In its unpublished M.A.C. Rule 23.0 decision affirming the Land Court’s ruling, the Massachusetts Appeals Court concluded in Kearsarge Walpole LLC vs. Zoning Bd. of Appeals of Walpole, Mass. App. Ct., No. 23-P-128 (2024) that under Tracer Lane II Realty, LLC v. Waltham, 489 Mass. 775, 781 (2022) (“Tracer Lane”), the Town of Walpole’s Large-Scale Ground-Mounted Solar Photovoltaic Overlay District (SPOD) zoning bylaw violates the solar energy provision in M.G.L. c.  40A, § 3, ninth par.

The Appeals Court’s ruling is the most recent decision examining the extent to which local zoning requirements (e.g., overlay districts and special permitting requirements) might unreasonably restrict the installation of solar energy systems. Kearsarge is particularly interesting in that the solar developer was a contractor for a public entity, Norfolk County.

In September of 2017, Kearsarge Walpole LLC (“Kearsarge”) was awarded a contract solicited by Norfolk County to install and operate solar facilities on property owned by the County and used by Norfolk County Agricultural High School (“Norfolk Aggie”) for educational purposes. The “Solar Array RFQ” issued by Norfolk County sought two things from an applicant: that the bidder design, procure, install, test, commission, own, operate, maintain, and decommission a solar photovoltaic (PV) power generating system (the “PV System”) with guaranteed on-site electricity generation at one or more of the sites identified in the Solar Array RFQ; and that it develop a ninth through twelfth grade curriculum in solar energy for Norfolk Aggie that conforms to Common Core and Next Generation State Science Standards.

From 2017 to 2020, Kearsarge worked with the County and with Norfolk Aggie to obtain permits for parking lot and rooftop solar installations. On May 25, 2021, however, the Building Commissioner denied Kearsarge’s application for a building permit to construct a 5.0 Megawatt AC ground-mounted canopy solar facility on North Street, finding that (i) . . . a Large Scale Ground Mounted Solar Photovoltaic use as defined by [Zoning Bylaw Section 15], which use is not permitted in the Rural Residential zoning district; (ii) the Dover Amendment zoning exemption for an education use is not applicable; and (iii) the application of the Bylaw will only negligibly affect Norfolk Aggie’s essential government function.

The Walpole Zoning Board of Appeals upheld the Building Commissioner’s decision that Kearsarge may not, by right, construct and operate a 5.0 Megawatt AC ground-mounted canopy solar facility on property owned by Norfolk County and currently used as part of Norfolk Aggie’s campus.

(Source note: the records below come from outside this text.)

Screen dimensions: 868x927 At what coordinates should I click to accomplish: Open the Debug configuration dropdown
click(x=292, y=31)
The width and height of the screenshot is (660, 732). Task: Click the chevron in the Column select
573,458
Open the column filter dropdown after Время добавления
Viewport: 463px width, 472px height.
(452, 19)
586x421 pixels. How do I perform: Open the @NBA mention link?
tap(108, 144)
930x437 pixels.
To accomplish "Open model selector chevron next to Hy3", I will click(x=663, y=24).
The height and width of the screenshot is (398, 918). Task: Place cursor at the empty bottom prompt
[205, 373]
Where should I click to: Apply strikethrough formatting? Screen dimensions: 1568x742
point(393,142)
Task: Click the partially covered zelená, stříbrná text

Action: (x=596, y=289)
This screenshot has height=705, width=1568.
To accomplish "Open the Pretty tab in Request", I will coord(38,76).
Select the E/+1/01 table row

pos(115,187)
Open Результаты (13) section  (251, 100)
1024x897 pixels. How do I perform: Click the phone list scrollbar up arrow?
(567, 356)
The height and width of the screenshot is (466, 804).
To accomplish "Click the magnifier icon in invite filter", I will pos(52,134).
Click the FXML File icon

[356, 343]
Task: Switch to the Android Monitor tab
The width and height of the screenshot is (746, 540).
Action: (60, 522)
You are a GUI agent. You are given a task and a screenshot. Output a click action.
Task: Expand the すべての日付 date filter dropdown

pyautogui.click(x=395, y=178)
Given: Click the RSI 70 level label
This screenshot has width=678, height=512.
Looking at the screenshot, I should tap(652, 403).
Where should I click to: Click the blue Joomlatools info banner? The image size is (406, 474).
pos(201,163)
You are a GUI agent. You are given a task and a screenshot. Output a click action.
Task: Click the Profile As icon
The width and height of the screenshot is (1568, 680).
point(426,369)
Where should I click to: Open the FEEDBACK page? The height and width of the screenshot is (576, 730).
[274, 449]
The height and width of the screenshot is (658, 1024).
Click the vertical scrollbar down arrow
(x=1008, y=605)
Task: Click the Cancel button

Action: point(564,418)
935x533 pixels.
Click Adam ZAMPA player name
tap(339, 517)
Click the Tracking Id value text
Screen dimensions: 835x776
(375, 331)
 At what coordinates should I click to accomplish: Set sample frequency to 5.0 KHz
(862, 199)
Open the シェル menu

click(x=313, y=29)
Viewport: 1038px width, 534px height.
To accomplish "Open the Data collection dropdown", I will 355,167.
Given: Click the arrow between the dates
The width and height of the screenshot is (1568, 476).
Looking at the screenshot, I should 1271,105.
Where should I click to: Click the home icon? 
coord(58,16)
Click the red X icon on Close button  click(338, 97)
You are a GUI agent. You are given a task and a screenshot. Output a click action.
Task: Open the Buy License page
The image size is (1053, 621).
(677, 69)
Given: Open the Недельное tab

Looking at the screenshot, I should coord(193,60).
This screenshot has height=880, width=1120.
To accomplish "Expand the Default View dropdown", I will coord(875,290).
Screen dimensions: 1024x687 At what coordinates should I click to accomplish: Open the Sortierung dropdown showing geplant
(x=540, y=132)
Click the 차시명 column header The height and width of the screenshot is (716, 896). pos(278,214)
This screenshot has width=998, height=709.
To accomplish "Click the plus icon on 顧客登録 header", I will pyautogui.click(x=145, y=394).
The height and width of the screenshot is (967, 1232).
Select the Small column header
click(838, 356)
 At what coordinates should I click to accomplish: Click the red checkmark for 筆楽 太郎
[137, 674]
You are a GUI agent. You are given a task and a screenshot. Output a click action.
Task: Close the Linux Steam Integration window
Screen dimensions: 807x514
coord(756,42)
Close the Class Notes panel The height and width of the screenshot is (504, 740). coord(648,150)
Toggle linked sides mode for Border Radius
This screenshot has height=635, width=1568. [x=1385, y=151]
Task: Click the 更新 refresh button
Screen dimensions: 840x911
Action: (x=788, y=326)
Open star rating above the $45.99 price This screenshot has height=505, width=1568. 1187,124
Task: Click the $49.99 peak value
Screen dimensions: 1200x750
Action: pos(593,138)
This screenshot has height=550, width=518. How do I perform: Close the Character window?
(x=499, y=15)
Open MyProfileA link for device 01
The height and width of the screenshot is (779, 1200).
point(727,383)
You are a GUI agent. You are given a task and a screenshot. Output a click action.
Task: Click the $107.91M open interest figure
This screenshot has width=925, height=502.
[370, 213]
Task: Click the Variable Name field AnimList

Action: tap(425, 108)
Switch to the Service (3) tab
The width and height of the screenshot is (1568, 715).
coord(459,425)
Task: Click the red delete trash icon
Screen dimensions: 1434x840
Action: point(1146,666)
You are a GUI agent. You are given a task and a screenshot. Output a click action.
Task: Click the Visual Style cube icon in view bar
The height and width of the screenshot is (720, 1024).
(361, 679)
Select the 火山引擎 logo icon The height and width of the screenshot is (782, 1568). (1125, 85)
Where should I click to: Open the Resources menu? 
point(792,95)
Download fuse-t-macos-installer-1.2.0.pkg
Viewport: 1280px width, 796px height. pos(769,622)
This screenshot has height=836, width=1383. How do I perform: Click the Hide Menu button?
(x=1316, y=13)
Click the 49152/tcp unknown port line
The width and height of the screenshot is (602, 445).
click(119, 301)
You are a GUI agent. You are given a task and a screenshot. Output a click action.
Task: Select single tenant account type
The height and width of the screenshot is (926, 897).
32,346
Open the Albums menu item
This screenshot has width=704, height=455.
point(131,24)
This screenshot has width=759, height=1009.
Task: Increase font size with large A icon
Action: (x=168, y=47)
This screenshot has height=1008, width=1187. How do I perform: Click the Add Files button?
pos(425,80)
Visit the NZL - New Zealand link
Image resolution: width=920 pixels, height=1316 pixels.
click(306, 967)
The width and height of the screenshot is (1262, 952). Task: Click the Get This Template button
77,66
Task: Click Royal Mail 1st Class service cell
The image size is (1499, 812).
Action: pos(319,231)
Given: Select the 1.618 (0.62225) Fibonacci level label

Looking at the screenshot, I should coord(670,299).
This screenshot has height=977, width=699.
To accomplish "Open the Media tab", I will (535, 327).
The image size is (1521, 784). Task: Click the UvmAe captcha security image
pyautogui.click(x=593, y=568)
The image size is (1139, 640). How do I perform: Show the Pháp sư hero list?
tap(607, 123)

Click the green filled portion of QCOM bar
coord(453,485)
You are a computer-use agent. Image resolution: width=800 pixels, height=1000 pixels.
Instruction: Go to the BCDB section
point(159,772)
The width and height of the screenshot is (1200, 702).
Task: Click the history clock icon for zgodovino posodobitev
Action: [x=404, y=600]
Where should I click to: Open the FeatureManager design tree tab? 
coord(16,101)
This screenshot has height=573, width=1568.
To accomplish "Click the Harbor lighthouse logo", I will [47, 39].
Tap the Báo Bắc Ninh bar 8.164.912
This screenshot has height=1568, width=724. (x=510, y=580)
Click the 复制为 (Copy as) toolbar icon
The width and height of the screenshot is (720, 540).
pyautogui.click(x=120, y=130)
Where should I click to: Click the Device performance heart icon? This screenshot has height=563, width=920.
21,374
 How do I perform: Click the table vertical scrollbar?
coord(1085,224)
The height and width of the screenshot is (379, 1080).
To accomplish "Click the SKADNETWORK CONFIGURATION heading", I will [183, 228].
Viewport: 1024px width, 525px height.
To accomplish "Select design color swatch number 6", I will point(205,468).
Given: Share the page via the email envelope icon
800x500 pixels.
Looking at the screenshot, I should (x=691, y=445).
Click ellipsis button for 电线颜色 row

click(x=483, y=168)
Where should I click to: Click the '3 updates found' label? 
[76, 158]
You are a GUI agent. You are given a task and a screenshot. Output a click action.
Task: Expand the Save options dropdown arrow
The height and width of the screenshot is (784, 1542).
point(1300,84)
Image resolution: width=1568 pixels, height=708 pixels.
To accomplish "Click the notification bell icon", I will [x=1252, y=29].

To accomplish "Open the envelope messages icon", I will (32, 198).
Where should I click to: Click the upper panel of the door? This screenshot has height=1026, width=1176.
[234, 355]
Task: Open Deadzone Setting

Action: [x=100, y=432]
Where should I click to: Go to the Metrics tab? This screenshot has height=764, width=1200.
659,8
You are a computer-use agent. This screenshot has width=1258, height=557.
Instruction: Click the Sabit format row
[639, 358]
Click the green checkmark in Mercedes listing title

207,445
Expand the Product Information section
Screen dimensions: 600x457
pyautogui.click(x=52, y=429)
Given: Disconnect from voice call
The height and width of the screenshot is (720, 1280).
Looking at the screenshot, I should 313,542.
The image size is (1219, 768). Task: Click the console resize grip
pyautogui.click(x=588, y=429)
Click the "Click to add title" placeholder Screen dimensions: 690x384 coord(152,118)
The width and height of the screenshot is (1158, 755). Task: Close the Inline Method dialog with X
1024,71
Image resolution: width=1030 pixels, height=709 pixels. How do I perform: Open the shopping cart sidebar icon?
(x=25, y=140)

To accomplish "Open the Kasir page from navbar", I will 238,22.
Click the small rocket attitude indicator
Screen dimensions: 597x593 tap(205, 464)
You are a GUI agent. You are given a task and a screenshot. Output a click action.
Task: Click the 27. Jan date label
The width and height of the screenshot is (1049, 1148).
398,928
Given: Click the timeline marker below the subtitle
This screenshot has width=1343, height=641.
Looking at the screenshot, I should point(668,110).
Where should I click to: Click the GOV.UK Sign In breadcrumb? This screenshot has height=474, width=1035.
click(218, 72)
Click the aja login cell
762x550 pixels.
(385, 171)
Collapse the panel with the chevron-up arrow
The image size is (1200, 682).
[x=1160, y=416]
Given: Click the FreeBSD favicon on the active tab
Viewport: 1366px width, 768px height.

Walpole’s SPOD Bylaw was enacted under Article 17 of the Walpole Fall Annual Town Meeting of October 15, 2012, ten years prior to the Tracer Lane decision. In its letter dated December 6, 2012 – Case # 6540, however, the Attorney General’s Municipal Law Unit cautioned the Town that “[t]he SPOD by-law cannot be applied in a manner that prohibits or unreasonably regulates solar energy or the building of structures that facilitate the collection of solar energy systems in violation of G.L. c. 40A, § 3.”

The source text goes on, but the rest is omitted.